Swiss-based Converium reported its “best quarter operating income so far,” with $77.2 million, up 192.4 percent, and net earnings of $65.7 million, up 157.6 percent.
Other highlights cited by the world’s 10th largest reinsurer included the following:
— Return on equity of 12.6 percent (plus 6.7 percentage points)
— Gross premiums written: US$ 1.4 billion (plus 9.5 percent)
— Non-life combined ratio: 96.4 percent (improved by 1.7 percentage points)
— Total investment income yield: 4.1 percent (improved by 1.2 percentage points)
— Shareholders’ equity: US$ 2.2 billion (plus 4.8 percent)
— Cash flows: US$ 228.6 million (plus 9.7 percent)
CEO Dirk Lohmann commented: “The first quarter operating income is the best Converium has thus far reported in its history. I am encouraged by the continuing improvement in the combined ratio as well as the growth in our investment results, which are developing as we had anticipated.”
He also indicated that the company was “carefully observing the consolidation process unfolding in the reinsurance industry. Depending on opportunity, Converium is ready to play an active role in this process – in a way that is accretive to our shareholders and without assuming material legacy issues.” Translation: We want to buy somebody, provided they don’t have a lot of long-tail liabilities.
CFO Martin Kauer commented “Converium’s financial flexibility is intact. Quarter after quarter, we keep strengthening Converium’s shareholders’ equity and claims supporting capital. The recent approval by our shareholders at our Annual General Meeting of April 27, 2004 to create an authorized capital and a conditional share capital serves to further enhance Converium’s financial flexibility, which will allow us to capitalize on opportunities as they arise.” Translation: And we’ve got the money to do it.
In Converium’s P/C reinsurance lines, which represented approximately 52 percent of total net premiums written, the company reported first quarter net income of $ 60.4 million, an increase of 23.0 percent from $49.1 million in the first quarter of 2003. Gross premiums written increased by 24.2 percent to $ 723.2 million, while net premiums written increased by 24.5 percent to $ 671.6 million, and net premiums earned increased by 14.8 percent to $443.4 million.
“This growth was driven by the Motor lines of business (net premiums written: plus 38.4 percent to US$ 279.5 million) and General Third Party Liability (net premiums written: plus 46.5 percent to US$ 128.5 million),” said the announcement. The gains were “partially offset by the Property line (net premiums written: minus 1.2 percent to US$ 241.5 million).”

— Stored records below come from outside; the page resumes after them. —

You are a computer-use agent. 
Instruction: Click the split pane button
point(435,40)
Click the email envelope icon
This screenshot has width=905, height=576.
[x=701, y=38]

The bulletin noted that “This growth reflects the fact that Converium’s distribution platform provides access to profitable business and that strict underwriting discipline and cycle management were applied. The Standard Property & Casualty Reinsurance segment’s non-life combined ratio was 92.1 percent for the first quarter of 2004 (compared to 90.9 percent for the first quarter of 2003) reflecting the strong underlying profitability of this segment’s book of business, particularly of the most recent underwriting years. Overall, the results of Converium’s catastrophe business were well within the model-based expectations.”
Executive VP Standard P/C Reinsurance, Frank Schaar commented: “Converium’s strong global distribution platform provides access to the business in the quantity and the quality we want to see. Our transparent pricing approach allows us to be selective in the business we accept while maintaining strong client relationships.”
He added that the “April 1, 2004 renewal season that is driven by the Far East confirmed our expectations regarding the development of terms and conditions. While we experienced strong competition in the Property line of business, we continued to strictly apply Converium’s profitability standards.”